* Problems *
• 1. On the Mean Value Theorem calculator page, what value does the function take at the endpoint 10?
• 2. Please repeat the part of the Mean Value Theorem calculator page that opens with the words containing "The calculator will" and closes with "theorem (when $$$f(a)=f(b)$$$).".

* Passage *

┄┄┄┄┄┄

# Mean Value Theorem Calculator

The calculator will find all numbers $$$c$$$ (with steps shown) that satisfy the conclusions of the Mean Value Theorem for the given function on the given interval. Rolle's theorem is a special case of the mean value theorem (when $$$f(a)=f(b)$$$).

## Solution

**Your input: find all numbers $$$c$$$ (with steps shown) to satisfy the conclusions of the Mean Value Theorem for the function $$$f=x^{3} - 2 x$$$ on the interval $$$\left[-10, 10\right]$$$.**

The Mean Value Theorem states that for a continuous and differentiable function $$$f(x)$$$ on the interval $$$[a,b]$$$ there exists such number $$$c$$$ from that interval, that $$$f'(c)=\frac{f(b)-f(a)}{b-a}$$$.

First, evaluate the function at the endpoints of the interval:

$$$f \left( 10 \right) = 980$$$

$$$f \left( -10 \right) = -980$$$

Next, find the derivative: $$$f'(c)=3 c^{2} - 2$$$ (for steps, see derivative calculator).

Form the equation: $$$3 c^{2} - 2=\frac{\left( 980\right)-\left( -980\right)}{\left( 10\right)-\left( -10\right)}$$$

Simplify: $$$3 c^{2} - 2=98$$$

Solve the equation on the given interval: $$$c=- \frac{10 \sqrt{3}}{3}$$$, $$$c=\frac{10 \sqrt{3}}{3}$$$

**Answer: $$$- \frac{10 \sqrt{3}}{3}\approx -5.77350269189626$$$, $$$\frac{10 \sqrt{3}}{3}\approx 5.77350269189626$$$**

┄┄┄┄┄┄

* Information supplied *
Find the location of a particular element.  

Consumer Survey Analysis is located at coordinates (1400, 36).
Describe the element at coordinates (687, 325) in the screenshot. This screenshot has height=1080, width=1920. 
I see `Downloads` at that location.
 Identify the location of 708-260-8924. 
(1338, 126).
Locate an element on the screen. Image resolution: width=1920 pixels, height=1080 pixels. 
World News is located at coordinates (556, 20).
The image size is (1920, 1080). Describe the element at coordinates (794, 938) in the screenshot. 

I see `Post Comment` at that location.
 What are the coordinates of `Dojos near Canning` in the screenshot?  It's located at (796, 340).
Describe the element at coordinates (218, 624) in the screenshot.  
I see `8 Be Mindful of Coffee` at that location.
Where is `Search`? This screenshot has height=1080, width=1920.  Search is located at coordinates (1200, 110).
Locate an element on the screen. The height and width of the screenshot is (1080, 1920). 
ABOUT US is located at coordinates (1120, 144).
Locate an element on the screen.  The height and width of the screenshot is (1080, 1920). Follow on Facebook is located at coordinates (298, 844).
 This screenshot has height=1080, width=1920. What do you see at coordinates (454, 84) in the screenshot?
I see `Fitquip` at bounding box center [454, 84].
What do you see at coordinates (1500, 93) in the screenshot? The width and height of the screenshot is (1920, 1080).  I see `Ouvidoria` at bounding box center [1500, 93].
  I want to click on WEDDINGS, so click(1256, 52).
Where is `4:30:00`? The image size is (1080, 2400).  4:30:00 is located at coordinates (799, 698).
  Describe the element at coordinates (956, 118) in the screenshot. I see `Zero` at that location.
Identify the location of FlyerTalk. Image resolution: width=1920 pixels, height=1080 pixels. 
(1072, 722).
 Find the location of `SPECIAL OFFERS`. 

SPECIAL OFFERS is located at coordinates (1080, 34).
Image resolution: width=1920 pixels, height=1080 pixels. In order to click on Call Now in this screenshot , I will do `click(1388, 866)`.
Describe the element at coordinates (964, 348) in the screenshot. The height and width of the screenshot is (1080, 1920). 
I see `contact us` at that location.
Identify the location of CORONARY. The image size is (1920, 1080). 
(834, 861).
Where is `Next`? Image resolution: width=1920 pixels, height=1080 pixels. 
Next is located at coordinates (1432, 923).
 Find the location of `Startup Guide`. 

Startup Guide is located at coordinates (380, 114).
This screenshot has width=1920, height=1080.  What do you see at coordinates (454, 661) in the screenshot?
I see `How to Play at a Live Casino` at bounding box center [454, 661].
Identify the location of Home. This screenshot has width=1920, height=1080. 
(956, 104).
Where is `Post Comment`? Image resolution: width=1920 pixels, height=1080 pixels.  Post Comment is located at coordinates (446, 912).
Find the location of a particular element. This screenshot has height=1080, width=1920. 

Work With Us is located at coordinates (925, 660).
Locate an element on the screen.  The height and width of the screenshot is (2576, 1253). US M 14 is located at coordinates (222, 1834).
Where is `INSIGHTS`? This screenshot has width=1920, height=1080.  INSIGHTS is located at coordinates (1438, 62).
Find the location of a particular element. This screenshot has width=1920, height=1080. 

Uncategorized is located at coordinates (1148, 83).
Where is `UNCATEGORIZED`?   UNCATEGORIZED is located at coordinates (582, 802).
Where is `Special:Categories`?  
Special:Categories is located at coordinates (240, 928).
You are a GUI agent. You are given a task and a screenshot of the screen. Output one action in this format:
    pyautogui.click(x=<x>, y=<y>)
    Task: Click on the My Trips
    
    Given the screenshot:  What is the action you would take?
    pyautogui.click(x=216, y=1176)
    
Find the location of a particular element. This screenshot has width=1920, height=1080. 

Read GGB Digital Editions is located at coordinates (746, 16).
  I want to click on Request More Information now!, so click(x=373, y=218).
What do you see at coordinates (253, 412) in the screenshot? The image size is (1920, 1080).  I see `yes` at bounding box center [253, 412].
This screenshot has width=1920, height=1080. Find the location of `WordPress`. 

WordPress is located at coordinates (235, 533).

┄┄┄┄┄┄

* Exercise answers *
• 1. 980

• 2.
The calculator will find all numbers $$$c$$$ (with steps shown) that satisfy the conclusions of the Mean Value Theorem for the given function on the given interval. Rolle's theorem is a special case of the mean value theorem (when $$$f(a)=f(b)$$$).